WHAT IS NEEDED => All lines of the records below that contain the word "computer" must be listed.

**** SUPPLIED RECORDS ****

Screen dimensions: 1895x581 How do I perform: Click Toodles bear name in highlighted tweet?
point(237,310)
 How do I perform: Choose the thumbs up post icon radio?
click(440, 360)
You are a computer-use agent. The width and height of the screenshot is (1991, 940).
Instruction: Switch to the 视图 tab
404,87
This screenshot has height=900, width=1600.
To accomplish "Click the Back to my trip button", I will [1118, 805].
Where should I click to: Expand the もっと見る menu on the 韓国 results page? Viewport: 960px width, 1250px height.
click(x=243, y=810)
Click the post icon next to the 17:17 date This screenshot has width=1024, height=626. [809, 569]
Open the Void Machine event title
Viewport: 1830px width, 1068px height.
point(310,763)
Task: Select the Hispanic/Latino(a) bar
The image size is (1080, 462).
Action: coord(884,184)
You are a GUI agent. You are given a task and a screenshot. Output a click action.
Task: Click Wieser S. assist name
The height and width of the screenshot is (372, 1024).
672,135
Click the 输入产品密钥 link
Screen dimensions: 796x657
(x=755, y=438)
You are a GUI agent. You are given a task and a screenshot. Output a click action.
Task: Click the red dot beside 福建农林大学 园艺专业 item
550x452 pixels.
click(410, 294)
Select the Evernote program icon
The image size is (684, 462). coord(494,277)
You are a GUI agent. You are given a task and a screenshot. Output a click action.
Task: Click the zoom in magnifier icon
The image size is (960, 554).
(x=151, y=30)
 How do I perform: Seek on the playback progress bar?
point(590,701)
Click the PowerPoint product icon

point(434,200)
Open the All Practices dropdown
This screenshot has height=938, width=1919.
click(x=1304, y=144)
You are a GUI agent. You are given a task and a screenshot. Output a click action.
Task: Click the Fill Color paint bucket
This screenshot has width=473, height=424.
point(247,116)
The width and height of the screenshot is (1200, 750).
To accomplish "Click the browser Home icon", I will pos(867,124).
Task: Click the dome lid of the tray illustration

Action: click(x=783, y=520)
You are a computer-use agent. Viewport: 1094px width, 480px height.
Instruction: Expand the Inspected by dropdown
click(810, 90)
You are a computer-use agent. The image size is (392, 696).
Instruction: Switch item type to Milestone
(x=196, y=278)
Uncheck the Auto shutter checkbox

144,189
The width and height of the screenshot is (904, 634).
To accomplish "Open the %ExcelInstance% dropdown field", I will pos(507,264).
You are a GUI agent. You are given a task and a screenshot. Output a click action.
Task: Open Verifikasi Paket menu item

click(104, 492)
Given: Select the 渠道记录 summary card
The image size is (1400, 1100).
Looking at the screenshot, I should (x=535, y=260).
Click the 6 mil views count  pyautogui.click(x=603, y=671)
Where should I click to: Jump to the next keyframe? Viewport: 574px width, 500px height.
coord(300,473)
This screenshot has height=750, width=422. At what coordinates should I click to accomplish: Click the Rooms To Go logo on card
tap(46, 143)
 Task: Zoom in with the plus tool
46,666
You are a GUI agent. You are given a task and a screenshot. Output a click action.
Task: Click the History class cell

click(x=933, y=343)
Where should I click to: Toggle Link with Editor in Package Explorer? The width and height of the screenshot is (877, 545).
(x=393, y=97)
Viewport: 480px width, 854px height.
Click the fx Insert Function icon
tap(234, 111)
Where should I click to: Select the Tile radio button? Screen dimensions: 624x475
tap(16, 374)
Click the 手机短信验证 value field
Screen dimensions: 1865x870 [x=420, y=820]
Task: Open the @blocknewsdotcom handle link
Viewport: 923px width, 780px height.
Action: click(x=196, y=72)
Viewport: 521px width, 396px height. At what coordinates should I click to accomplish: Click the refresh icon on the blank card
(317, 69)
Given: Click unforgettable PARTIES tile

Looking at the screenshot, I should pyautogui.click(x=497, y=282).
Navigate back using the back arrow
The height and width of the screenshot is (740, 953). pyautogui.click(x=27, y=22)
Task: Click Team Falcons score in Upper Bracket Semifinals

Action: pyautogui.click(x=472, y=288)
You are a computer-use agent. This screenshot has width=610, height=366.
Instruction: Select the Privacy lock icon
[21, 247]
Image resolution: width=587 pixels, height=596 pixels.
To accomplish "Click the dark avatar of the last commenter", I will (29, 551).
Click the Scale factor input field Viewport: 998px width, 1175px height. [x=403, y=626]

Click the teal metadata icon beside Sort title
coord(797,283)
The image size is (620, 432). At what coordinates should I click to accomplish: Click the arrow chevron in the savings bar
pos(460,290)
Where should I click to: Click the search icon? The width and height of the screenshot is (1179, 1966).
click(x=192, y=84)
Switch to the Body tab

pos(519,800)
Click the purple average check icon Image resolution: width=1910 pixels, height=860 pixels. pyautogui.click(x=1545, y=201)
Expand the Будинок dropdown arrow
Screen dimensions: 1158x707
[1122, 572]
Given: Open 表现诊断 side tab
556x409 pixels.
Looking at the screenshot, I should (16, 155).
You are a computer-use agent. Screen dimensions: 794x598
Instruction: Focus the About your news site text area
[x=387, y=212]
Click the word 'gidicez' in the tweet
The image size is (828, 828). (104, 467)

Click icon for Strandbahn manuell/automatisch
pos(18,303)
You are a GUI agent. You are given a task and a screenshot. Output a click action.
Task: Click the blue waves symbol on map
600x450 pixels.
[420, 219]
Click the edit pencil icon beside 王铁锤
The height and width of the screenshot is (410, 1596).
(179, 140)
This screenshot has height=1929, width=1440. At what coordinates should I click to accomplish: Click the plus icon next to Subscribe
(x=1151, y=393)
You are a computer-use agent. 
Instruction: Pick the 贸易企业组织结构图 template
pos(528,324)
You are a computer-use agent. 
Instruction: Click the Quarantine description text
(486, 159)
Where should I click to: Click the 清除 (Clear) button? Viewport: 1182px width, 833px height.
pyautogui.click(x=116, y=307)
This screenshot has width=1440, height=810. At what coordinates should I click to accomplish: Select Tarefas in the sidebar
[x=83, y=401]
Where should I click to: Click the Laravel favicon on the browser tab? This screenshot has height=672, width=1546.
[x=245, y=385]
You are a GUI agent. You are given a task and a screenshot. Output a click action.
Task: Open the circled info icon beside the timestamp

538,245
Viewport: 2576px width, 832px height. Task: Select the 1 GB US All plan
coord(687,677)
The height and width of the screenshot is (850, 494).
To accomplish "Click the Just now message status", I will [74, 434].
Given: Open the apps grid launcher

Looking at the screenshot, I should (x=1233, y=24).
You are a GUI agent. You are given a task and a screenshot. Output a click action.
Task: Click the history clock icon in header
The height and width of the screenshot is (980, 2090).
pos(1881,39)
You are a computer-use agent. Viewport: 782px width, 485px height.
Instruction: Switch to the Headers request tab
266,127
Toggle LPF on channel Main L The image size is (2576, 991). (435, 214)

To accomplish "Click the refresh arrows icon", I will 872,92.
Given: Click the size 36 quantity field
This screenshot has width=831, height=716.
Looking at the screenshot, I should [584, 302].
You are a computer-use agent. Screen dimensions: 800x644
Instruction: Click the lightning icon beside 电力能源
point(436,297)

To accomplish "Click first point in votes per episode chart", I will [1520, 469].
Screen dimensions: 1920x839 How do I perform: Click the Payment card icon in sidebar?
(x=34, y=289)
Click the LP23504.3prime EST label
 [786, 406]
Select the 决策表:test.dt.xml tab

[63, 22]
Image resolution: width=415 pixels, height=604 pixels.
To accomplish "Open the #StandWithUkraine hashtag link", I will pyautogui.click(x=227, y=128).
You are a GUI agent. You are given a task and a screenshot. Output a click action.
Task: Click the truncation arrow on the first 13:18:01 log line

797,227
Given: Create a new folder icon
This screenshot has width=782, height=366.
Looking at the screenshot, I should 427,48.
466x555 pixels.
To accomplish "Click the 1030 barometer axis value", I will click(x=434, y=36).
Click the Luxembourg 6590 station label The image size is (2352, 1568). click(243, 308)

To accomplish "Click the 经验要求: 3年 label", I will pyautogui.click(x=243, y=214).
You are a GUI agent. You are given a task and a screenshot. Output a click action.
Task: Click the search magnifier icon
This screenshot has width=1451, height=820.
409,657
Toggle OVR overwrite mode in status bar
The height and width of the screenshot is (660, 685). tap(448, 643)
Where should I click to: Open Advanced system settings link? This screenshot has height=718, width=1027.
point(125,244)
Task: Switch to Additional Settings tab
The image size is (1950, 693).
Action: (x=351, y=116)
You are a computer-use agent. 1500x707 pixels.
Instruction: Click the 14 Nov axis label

****

RESULT BELOW =>
You are a computer-use agent. The width and height of the screenshot is (1991, 940).
You are a computer-use agent. Viewport: 1094px width, 480px height.
You are a computer-use agent. The image size is (392, 696).
You are a computer-use agent. This screenshot has width=610, height=366.
You are a computer-use agent. Screen dimensions: 794x598
You are a computer-use agent. 
You are a computer-use agent. 
You are a computer-use agent. Viewport: 782px width, 485px height.
You are a computer-use agent. Screen dimensions: 800x644
You are a computer-use agent. 1500x707 pixels.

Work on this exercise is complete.